CALLS have been made to honour an Irish diplomat who took on Adolf Hitler.

The work of Sean Lester, who was the last secretary general of the League of Nations, has been overlooked and his contribution to history has been forgotten, according to historian and author Dr Paul McNamara.

Lester opposed Nazi attempts to limit freedom of speech and criticised moves by Hitler to silence his political opponents.

By doing so he incurred the wrath of the dictator, who called for Mr Lester to be removed by the League of Nations.

Speaking in a BBC Radio Ulster documentary, A League of His Own, Dr McNamara said the Co. Antrim diplomat has been ignored and Carrickfergus-born diplomat who opposed the Nazis in the 1930s should be honoured.

Seán Lester was born in Carrickfergus, Co.
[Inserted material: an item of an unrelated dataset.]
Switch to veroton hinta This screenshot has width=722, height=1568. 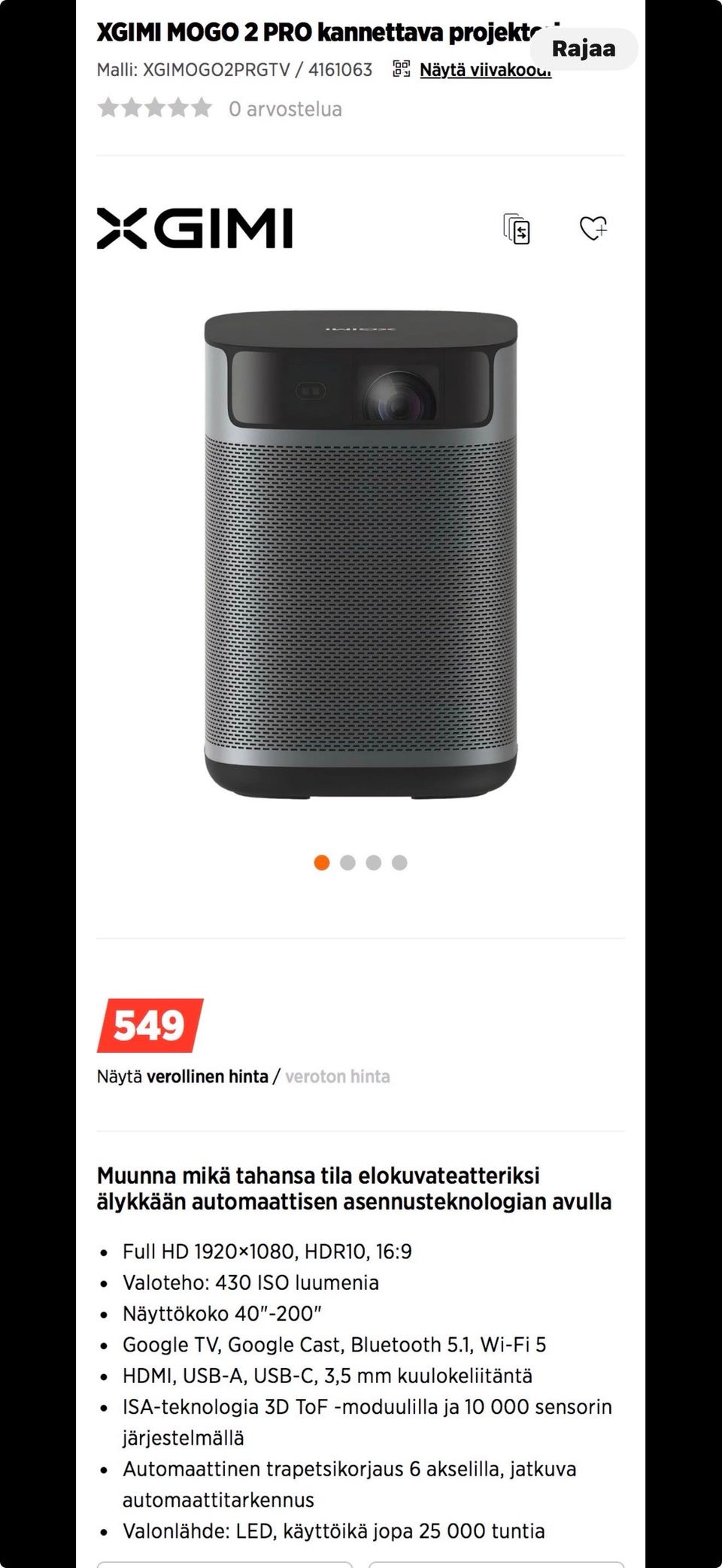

Antrim, in 1888

Dr McNamara said he would like to see a street named after the diplomat or a postage stamp created to mark Sean Lester’s life.

“We have a tendency to celebrate some pretty tenuous links with some great events, and here we have a person who’s in the cockpit of diplomacy in one of the big trouble spots of Europe in the 1930s,” he said.

Mr Lester’s only surviving daughter, Patricia Kilroy,was with her father in Danzig in the 1930.

She said the family telephone was bugged, their letters were read and visitors to the building were photographed and often followed. “Anybody anti-Nazi had a difficult time,” she said.

“A man of peace never gets the accolades that a warrior or a fighter gets.”